Athletes play many sports in their early years. Then they find their calling and go in that direction.
But only a few have excelled in two or more sports. Viv Richards (Cricket and Football), Michael Jordan (Basketball and Baseball), Fred Perry (Lawn tennis and Table tennis), Jonty Rhodes (Cricket and Hockey), Chini Goswami (Football and Cricket), AB de Villiers (Cricket, Hockey, Rugby, and Swimming), Denis Compton (Cricket and Football), Don Bradman (Cricket and Squash), Alex Zanardi (Car Racing and Para-Cycling) and Wilt Chamberlain (Basketball and Volleyball) are some of many such talents.
Yajuvendra Chahal is another entrant in the list of such heroes. Few knew he was an extraordinary chess player. He won many national level tournaments in Chess before donning the blue for the national cricket team.
Yajuvendra was introduced to Chess by his father KK Chahal at the early age of six. His rise was promising. Within three months of mental practice, he won a state-level tournament. It gave him the required boost.
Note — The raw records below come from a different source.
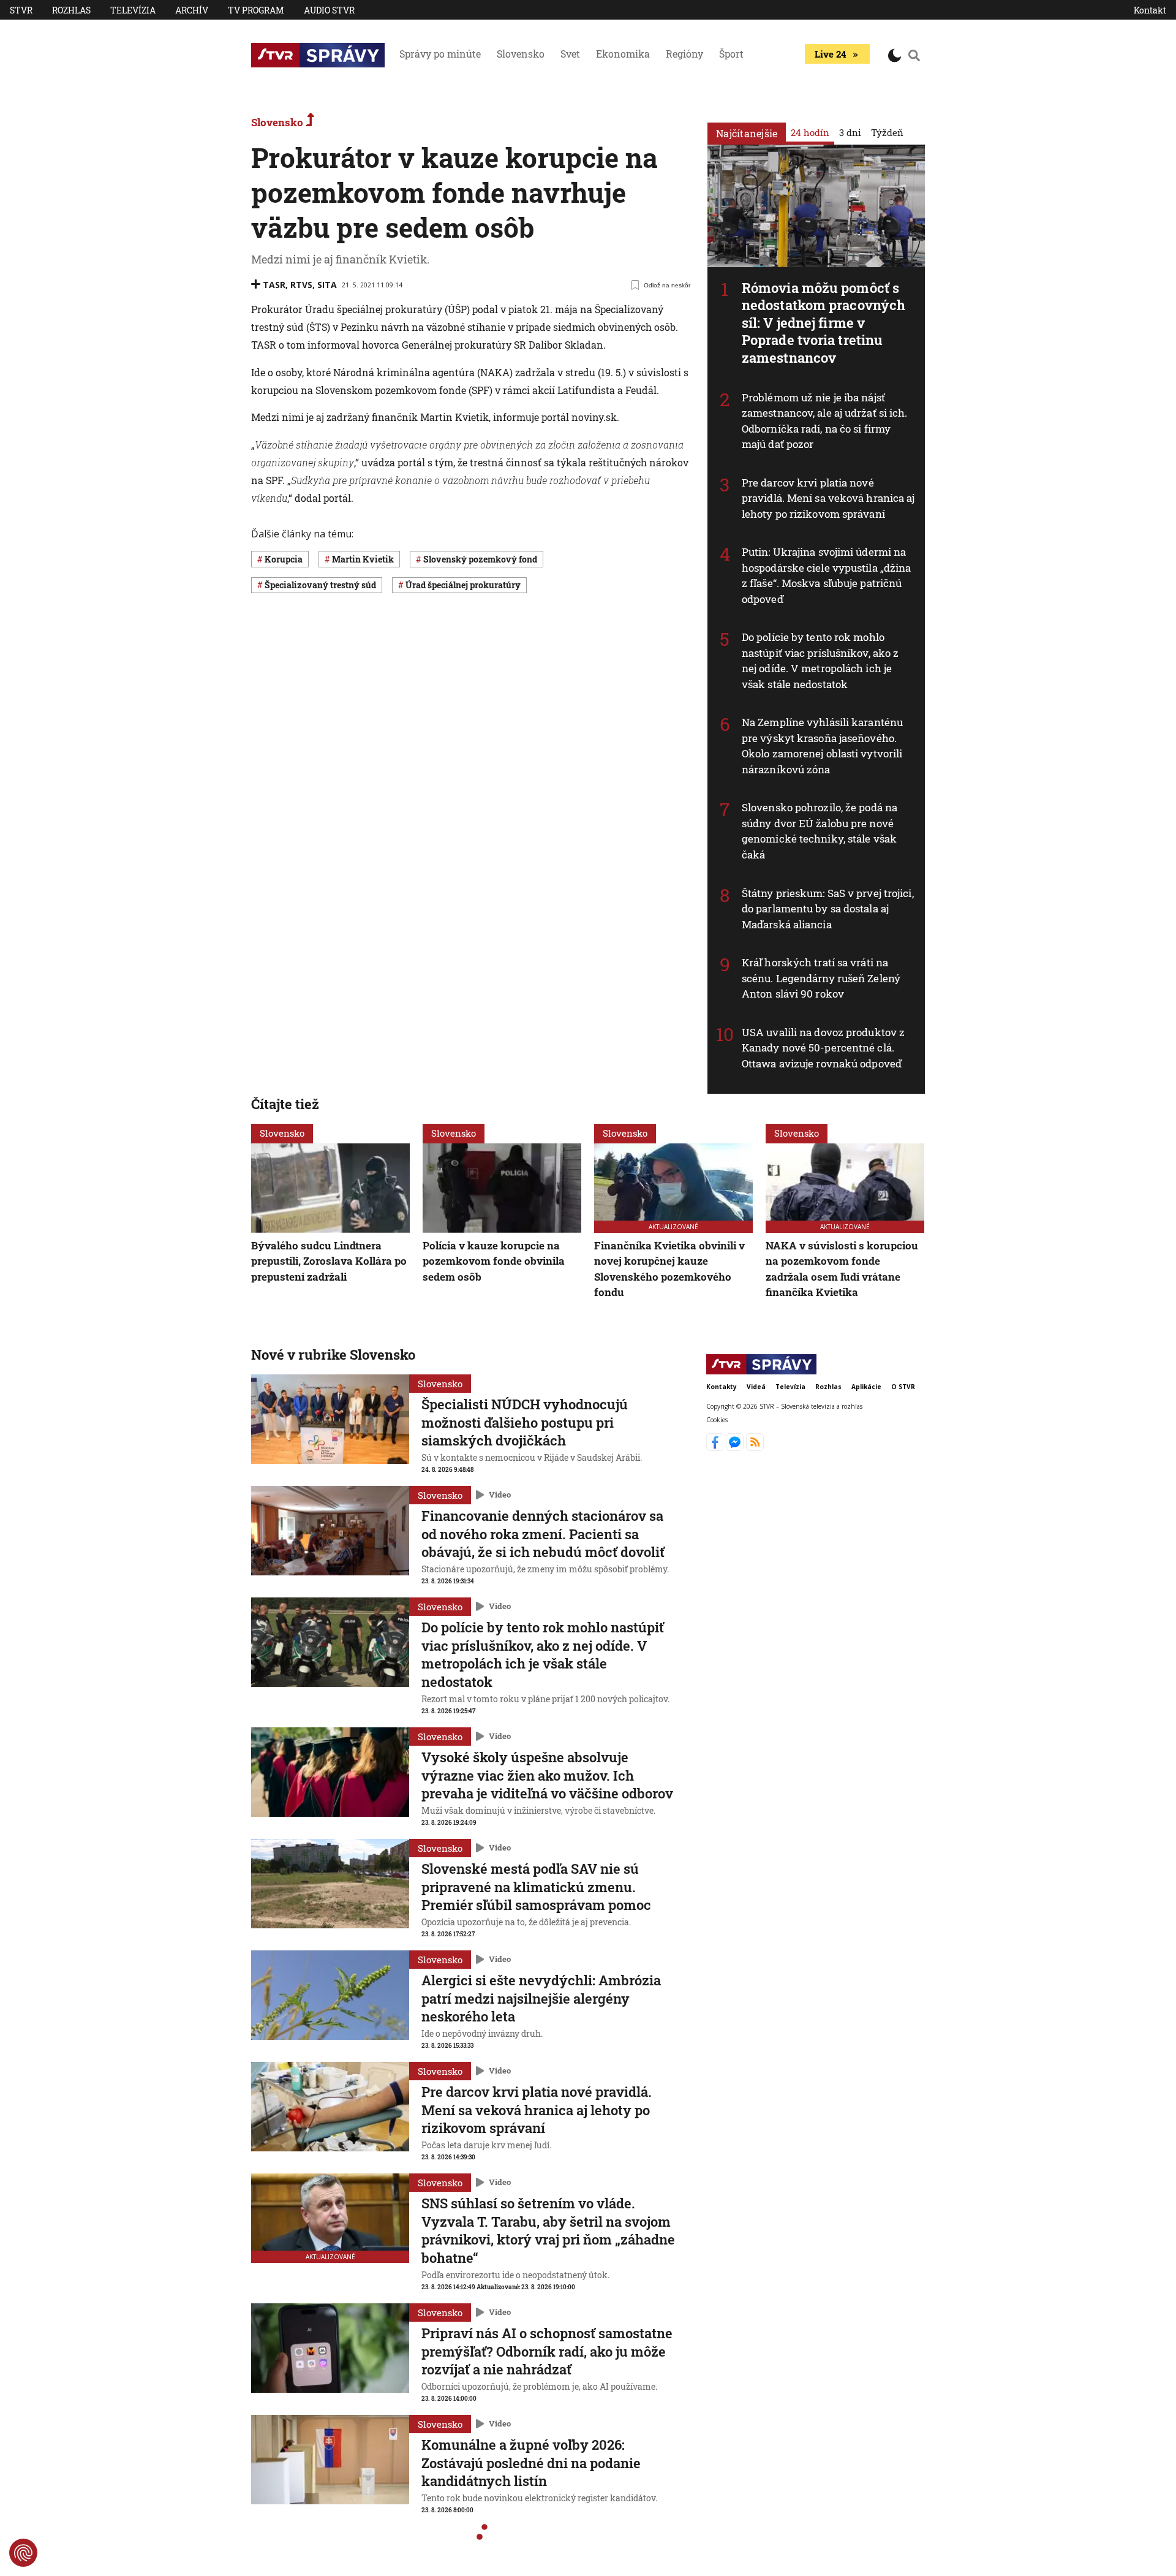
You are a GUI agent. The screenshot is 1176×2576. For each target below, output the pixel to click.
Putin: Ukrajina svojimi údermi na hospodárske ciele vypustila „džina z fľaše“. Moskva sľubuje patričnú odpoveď (826, 575)
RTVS (301, 284)
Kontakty (721, 1386)
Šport (731, 53)
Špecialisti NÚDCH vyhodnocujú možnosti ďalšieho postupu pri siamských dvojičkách (524, 1422)
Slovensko (521, 53)
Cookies (717, 1419)
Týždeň (887, 132)
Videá (756, 1386)
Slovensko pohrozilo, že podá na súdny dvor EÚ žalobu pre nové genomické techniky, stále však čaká (819, 831)
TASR (274, 284)
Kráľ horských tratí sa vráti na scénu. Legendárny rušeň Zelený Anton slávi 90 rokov (821, 978)
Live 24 (830, 54)
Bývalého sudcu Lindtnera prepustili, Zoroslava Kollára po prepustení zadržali (329, 1261)
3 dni (850, 132)
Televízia (133, 10)
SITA (327, 284)
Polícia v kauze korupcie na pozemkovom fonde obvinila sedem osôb (494, 1261)
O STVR (903, 1386)
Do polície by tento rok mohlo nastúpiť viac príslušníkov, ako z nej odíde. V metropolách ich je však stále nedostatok (820, 660)
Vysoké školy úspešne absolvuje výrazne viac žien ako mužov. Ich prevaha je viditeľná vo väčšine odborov (547, 1775)
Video (500, 1494)
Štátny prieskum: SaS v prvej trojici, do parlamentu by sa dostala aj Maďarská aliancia (828, 908)
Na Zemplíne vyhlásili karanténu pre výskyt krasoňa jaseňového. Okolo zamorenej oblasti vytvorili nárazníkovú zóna (822, 745)
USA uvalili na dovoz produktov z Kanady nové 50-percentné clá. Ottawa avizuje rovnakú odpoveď (823, 1047)
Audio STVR (329, 10)
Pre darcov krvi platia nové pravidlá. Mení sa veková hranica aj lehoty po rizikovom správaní (828, 498)
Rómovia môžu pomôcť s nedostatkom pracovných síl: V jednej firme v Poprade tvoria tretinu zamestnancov (823, 322)
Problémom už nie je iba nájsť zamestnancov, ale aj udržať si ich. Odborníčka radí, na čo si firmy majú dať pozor (825, 421)
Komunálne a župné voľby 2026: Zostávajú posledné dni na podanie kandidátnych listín (531, 2463)
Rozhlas (71, 10)
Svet (570, 53)
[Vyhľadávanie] (914, 55)
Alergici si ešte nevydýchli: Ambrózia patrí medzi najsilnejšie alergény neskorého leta (541, 1998)
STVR (21, 10)
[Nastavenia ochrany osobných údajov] (23, 2553)
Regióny (684, 53)
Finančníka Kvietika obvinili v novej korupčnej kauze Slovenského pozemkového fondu (669, 1269)
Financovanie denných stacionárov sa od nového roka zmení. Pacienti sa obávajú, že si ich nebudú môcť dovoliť (543, 1534)
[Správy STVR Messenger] (736, 1447)
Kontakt (1150, 10)
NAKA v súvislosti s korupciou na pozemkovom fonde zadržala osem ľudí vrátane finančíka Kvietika (842, 1269)
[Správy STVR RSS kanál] (755, 1447)
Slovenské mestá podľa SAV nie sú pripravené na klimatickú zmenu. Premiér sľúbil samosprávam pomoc (536, 1887)
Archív (191, 10)
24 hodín (810, 132)
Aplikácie (866, 1386)
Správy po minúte (440, 53)
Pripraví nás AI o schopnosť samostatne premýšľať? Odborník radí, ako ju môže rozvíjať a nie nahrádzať (547, 2351)
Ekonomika (623, 53)
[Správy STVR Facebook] (716, 1447)
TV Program (256, 10)
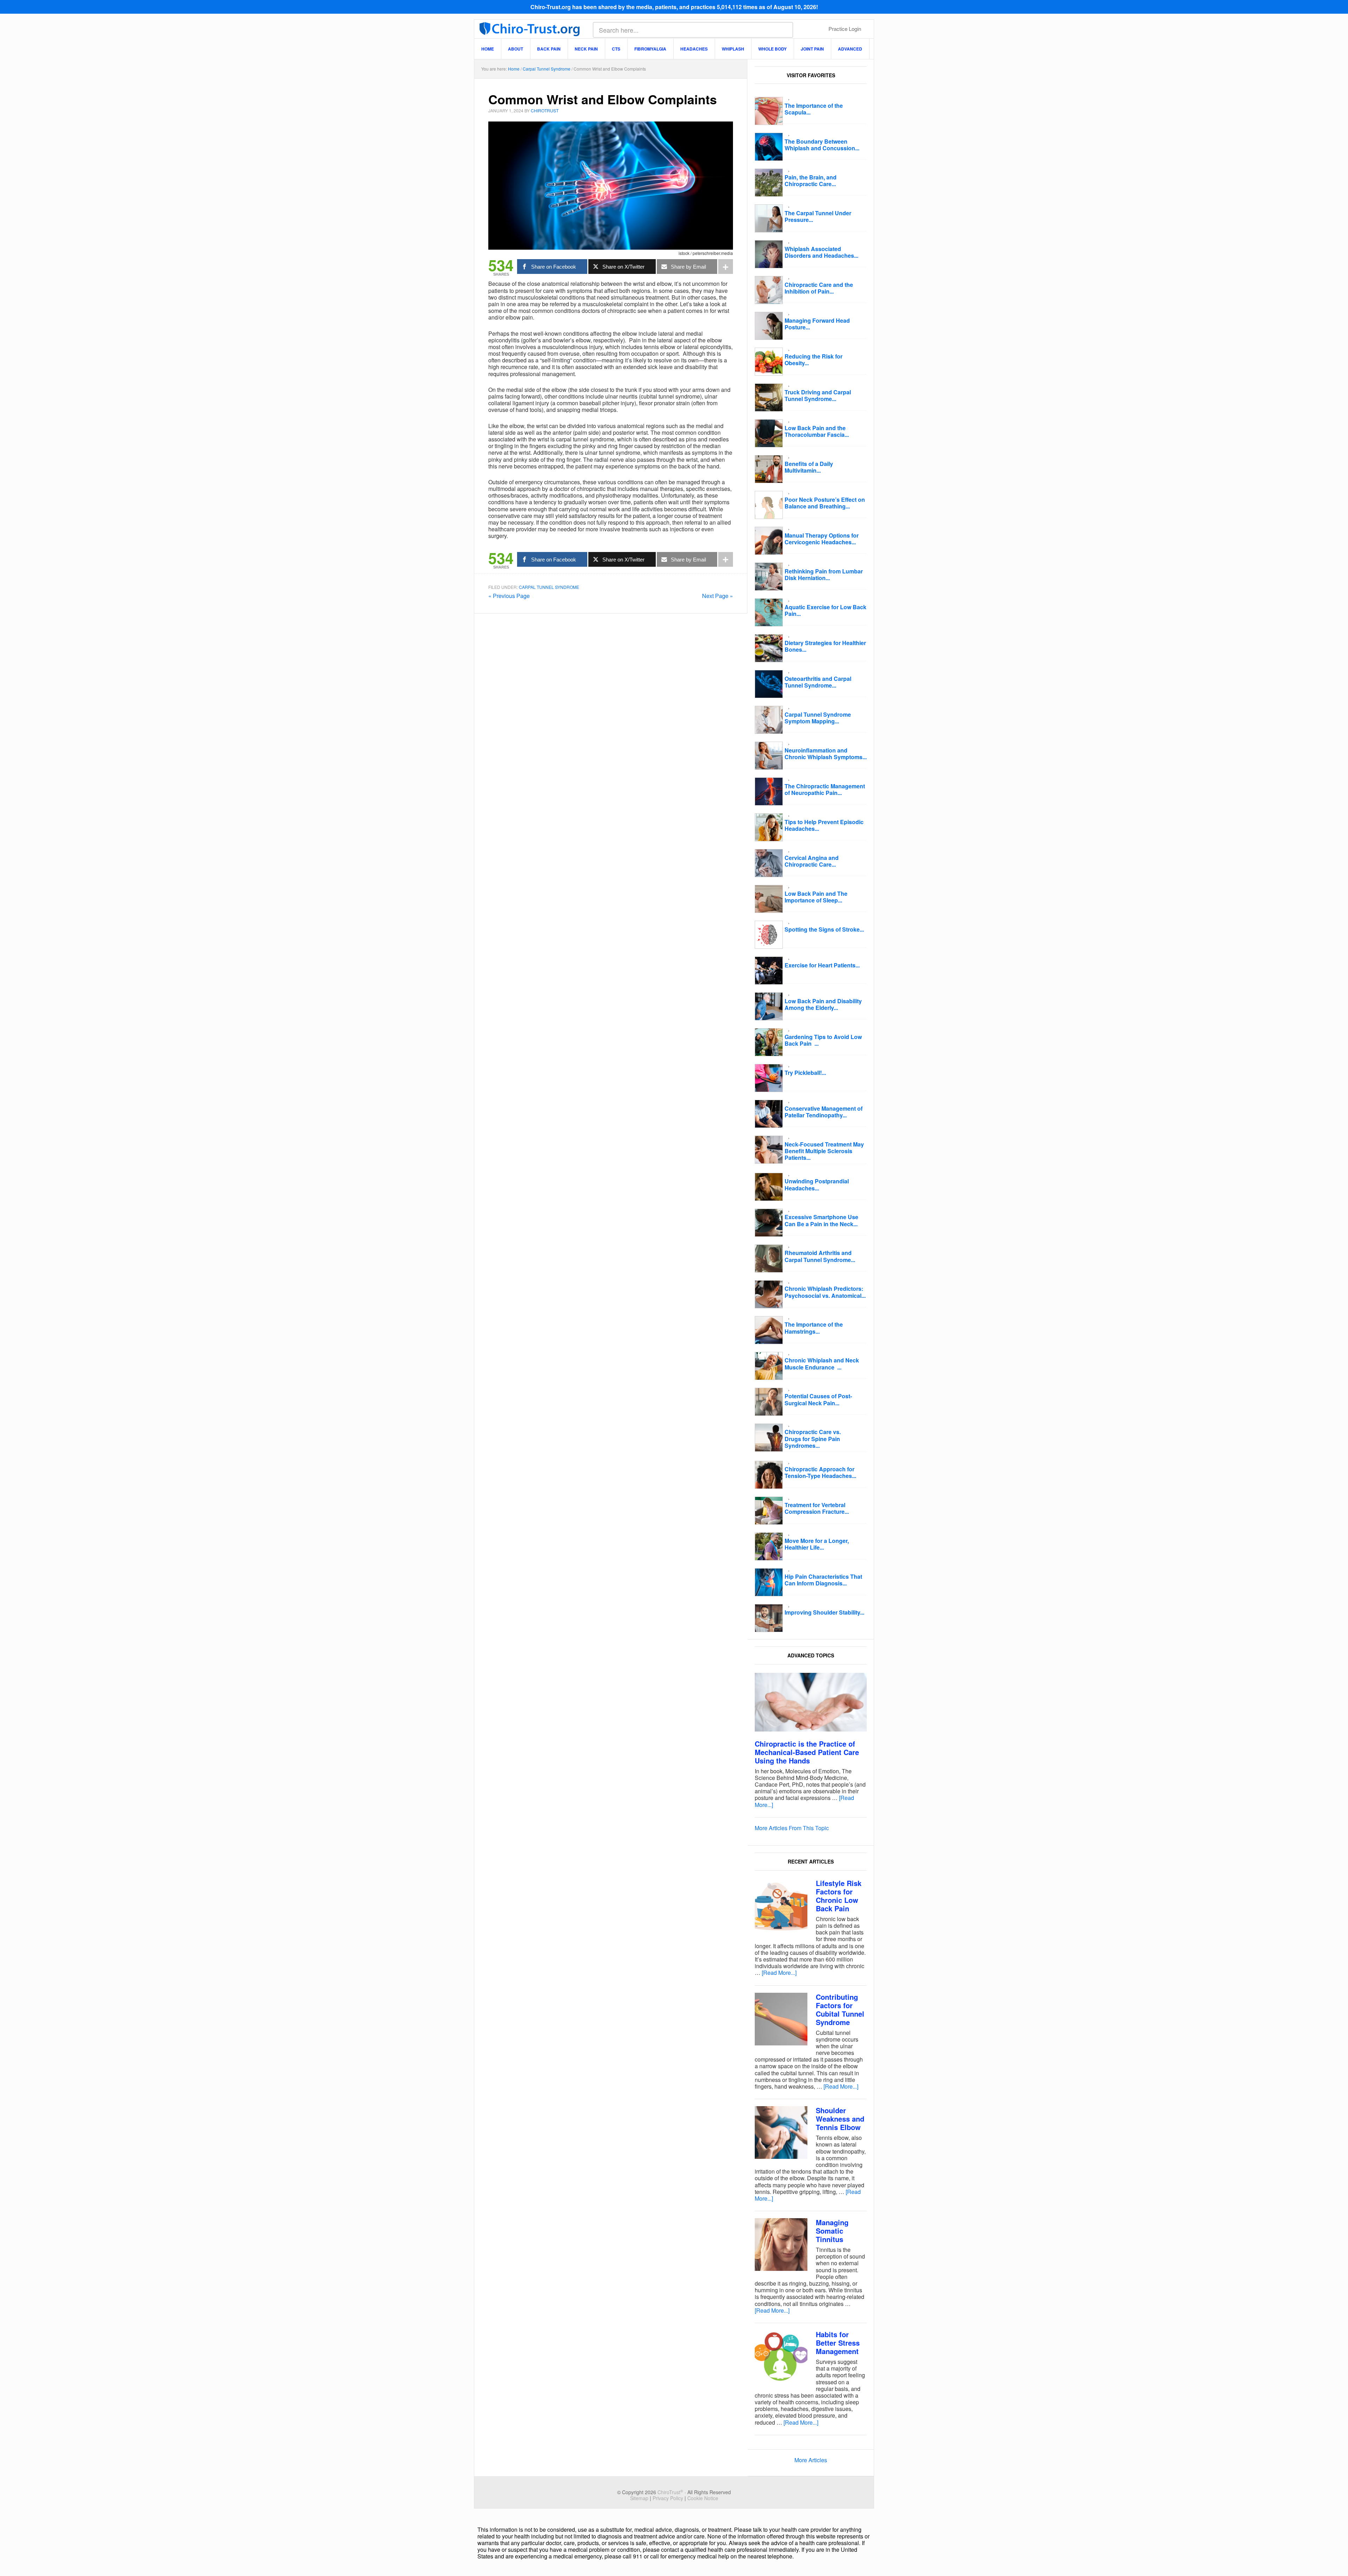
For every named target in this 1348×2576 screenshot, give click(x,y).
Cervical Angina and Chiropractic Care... (812, 861)
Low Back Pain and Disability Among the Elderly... (823, 1004)
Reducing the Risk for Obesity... (813, 359)
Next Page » (717, 596)
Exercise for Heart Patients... (822, 965)
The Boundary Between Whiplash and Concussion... (822, 144)
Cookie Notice (702, 2498)
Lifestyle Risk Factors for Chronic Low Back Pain (838, 1895)
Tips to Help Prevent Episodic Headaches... (824, 825)
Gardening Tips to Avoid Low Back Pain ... (823, 1040)
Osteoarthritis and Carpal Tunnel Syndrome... (818, 682)
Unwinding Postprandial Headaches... (817, 1184)
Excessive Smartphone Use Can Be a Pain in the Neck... (821, 1220)
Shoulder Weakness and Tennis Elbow (840, 2118)
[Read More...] (779, 1973)
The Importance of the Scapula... (814, 108)
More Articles (810, 2460)
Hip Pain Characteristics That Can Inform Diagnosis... (823, 1579)
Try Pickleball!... (805, 1073)
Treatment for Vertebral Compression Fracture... (817, 1508)
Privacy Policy (668, 2498)
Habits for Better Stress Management (838, 2342)
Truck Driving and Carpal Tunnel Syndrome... (818, 395)
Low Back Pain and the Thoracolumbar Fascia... (817, 431)
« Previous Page (509, 596)
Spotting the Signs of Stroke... (824, 929)
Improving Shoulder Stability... (824, 1612)
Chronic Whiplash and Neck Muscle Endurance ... (822, 1363)
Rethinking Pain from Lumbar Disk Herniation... (824, 574)
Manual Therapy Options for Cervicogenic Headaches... (822, 538)
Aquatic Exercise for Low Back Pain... (825, 610)
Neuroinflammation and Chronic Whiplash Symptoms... (826, 753)
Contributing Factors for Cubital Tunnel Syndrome (840, 2009)
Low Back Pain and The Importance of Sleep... (816, 896)
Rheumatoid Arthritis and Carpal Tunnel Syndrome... (820, 1256)
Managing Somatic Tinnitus (832, 2230)
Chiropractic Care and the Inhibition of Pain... (819, 288)
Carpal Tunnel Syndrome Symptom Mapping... (818, 717)
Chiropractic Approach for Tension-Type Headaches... (820, 1472)
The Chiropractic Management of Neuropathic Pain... (825, 789)
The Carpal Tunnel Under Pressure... (818, 216)
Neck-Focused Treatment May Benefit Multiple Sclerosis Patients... (824, 1151)
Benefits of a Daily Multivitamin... (809, 467)
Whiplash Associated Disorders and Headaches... (821, 252)
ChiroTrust (530, 28)
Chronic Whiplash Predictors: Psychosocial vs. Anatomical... (825, 1291)
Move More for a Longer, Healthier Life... (817, 1544)
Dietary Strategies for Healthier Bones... (825, 646)
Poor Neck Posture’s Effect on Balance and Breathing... (825, 502)
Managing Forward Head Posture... (817, 323)
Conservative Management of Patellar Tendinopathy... (824, 1111)
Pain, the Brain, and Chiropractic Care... (811, 180)
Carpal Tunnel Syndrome (549, 587)
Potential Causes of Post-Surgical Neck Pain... (818, 1399)
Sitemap (639, 2498)
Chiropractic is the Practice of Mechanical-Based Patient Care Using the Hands (807, 1752)
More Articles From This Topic (792, 1828)
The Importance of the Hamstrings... (814, 1327)
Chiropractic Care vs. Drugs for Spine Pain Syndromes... (813, 1438)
The chess-prodigy was given the responsibility of representing India in Chess by his father. He started practising hard on the 64-square board. He didn’t have to wait too long. In Kolkata, in 2002, Chahal won the National Under-11 Championship.
He carried the form to another national-level tournament. His abilities provided rich results. He finished eighth.
It gave a huge leap to his board-game career. He represented India at the World (Under-12) Championship in Halkidiki (Greece). He played against future stars Eltaj Safarli at the Asian and World Junior Championships.
Jind born Chahal played Chess from 1997 to 2003. Lack of sponsorship barricaded his progress. He used to practice with the help of a computer. He needed a professional coach. His family needed 5 lakh rupees a year to enhance his Chess potential. It was a tough demand for a middle-class family. So he abandoned the sixty-four squares.
Yuzi started practising the gentleman’s game. He grew rapidly here. Chahal made headlines for his demolition skills. He played a major role in wins at home and abroad by his turning deliveries.
Yajuvendra felt that Chess taught him to be patient and calm. These traits have helped him become an intelligent cricketer. He often said that his chess skills put him a step ahead against the batsman. The skills of board-game helped him plan out his strategy. He discusses with the wicketkeeper where he would bowl. It helped to get the batsmen out.
Chahal idolized legendary leg-spinner, Shane Warne. At times, he followed chess whenever he had the time. Chahal matched his wits against the likes of R Praggnanandhaa, B Adhiban, Kartikeyan Murali, and Nihar Sarin. Abhinandan recalled the game when he beat Chahal. “He was a good player of Chess. He is doing very well in Cricket. Hope to meet him sometime later,” he added.
Yajuvendra still has an Elo rating of 1956. It is to be noted that he is not a professional chess player for quite some time. We hope that he rises in Chess as well.